Above all, they are in grave danger of being misrepresented by people and organizations that will not truly represent their needs.
In the up - coming negotiations with NICE, patient representatives need to step back from the minutiae of issues and see the bigger picture and look at the wholeness of their values, principles and intentions.
There is no compromise on the truth of ME, to do so, is to embark on a slippery slope downwards towards relativism and away from truth ; miles away from any hope of proper research, treatment and a cure.

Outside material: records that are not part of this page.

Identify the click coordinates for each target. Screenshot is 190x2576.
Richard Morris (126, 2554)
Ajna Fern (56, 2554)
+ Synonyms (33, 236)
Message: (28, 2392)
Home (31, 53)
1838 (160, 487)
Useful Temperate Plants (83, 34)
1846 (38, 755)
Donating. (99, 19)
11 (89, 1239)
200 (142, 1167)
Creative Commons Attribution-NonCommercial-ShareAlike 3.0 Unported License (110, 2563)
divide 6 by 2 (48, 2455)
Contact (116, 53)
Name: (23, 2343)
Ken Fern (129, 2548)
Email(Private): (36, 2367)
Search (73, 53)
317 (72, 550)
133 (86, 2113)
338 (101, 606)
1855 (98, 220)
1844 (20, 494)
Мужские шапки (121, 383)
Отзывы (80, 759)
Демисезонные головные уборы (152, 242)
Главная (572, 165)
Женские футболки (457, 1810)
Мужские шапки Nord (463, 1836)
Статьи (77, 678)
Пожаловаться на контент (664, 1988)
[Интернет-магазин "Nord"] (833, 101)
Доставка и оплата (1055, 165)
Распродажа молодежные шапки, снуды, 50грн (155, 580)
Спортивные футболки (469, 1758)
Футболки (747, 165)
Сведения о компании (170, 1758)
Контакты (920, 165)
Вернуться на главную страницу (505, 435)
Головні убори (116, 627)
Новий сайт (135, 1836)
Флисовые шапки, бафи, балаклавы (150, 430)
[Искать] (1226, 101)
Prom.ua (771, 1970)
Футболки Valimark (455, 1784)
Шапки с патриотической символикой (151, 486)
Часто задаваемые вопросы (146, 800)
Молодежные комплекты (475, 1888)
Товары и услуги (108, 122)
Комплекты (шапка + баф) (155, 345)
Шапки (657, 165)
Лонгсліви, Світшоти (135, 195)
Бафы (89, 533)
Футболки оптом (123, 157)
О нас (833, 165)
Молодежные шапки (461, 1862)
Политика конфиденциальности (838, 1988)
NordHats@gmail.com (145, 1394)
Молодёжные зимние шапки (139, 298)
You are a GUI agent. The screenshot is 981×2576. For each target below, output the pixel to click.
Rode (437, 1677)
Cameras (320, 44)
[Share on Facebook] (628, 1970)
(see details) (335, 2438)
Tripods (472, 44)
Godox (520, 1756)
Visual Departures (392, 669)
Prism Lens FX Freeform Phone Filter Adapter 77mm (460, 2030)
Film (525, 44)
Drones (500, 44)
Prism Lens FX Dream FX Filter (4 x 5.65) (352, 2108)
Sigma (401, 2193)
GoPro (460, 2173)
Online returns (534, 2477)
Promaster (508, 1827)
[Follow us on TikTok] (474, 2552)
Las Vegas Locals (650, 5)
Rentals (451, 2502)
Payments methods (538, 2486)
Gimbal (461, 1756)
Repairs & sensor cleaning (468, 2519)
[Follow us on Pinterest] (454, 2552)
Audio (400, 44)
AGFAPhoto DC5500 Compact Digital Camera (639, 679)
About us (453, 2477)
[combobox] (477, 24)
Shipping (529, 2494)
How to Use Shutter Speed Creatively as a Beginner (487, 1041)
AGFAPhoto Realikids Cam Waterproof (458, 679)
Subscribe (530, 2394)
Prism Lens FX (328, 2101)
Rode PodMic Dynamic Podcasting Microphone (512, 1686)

In short there are only two ways anyone representing people with ME can go:
1. Life-bringing: from the truth to the truth, with honesty and integrity.
2. Death-making:slick, glossy, in an ever wider circular cover-up of denial and manipulation; and this begins the moment we compromise our values.
There is no sitting on the fence .
There is no balance to be struck between a psychososocial and a biomedical approach.
People have died / are dying right now from ME.